Highest Common Factor of 743, 14666 using Euclid's algorithm
Created By : Jatin Gogia
Reviewed By : Rajasekhar Valipishetty
Last Updated : Apr 06, 2023
HCF Calculator using the Euclid Division Algorithm helps you to find the Highest common factor (HCF) easily for 743, 14666 i.e. 1 the largest integer that leaves a remainder zero for all numbers.
HCF of 743, 14666 is 1 the largest number which exactly divides all the numbers i.e. where the remainder is zero.
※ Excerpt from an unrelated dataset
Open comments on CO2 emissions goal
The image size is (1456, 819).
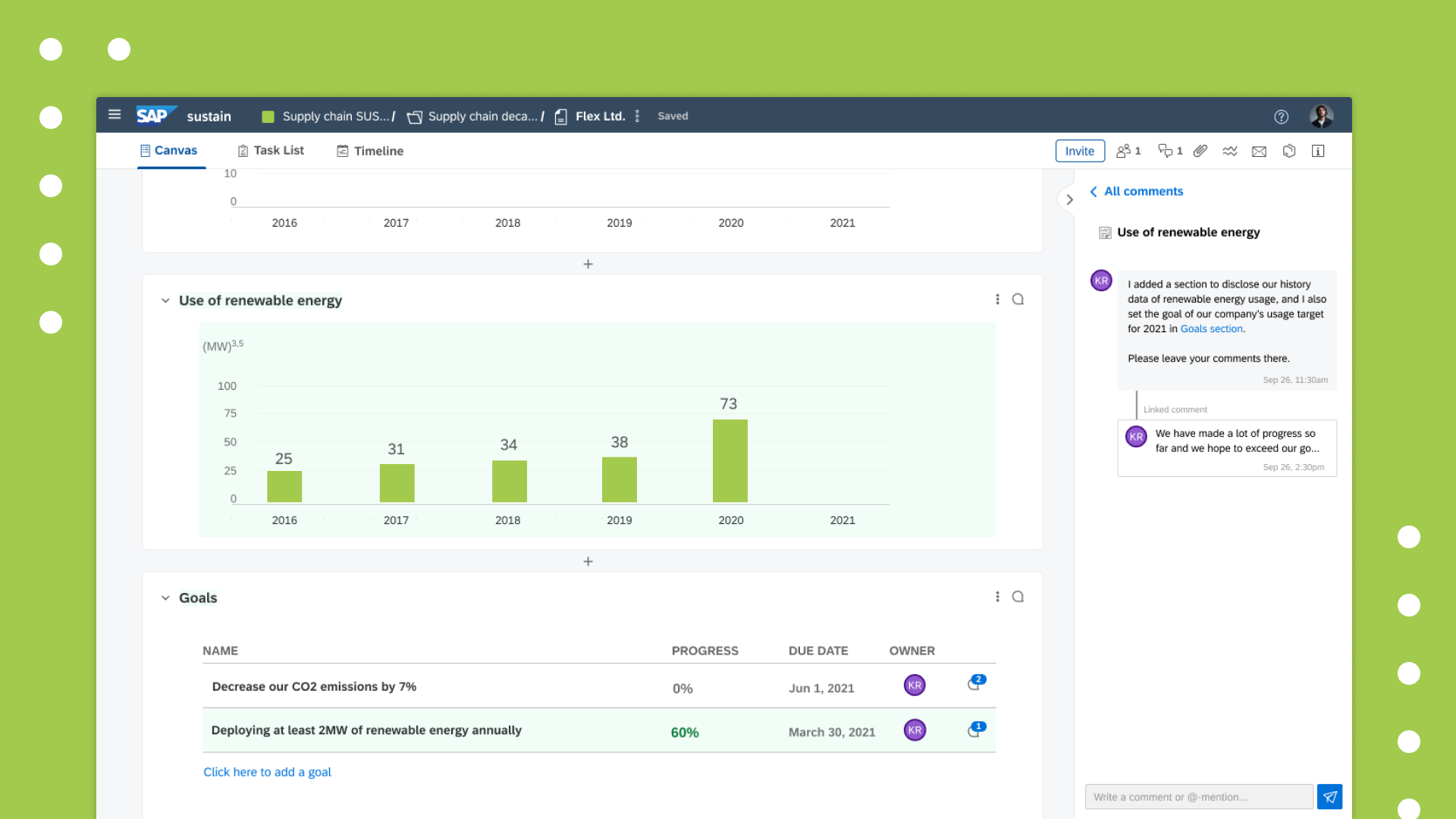[x=975, y=684]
Let us get into the working of this example.
Consider we have numbers 743, 14666 and we need to find the HCF of these numbers. To do so, we need to choose the largest integer first and then as per Euclid's Division Lemma a = bq + r where 0 ≤ r ≤ b
Highest common factor (HCF) of 743, 14666 is 1.
HCF(743, 14666) = 1
HCF of 743, 14666 using Euclid's algorithm
Highest common factor or Highest common divisor (hcd) can be calculated by Euclid's algotithm.
Highest common factor (HCF) of 743, 14666 is 1.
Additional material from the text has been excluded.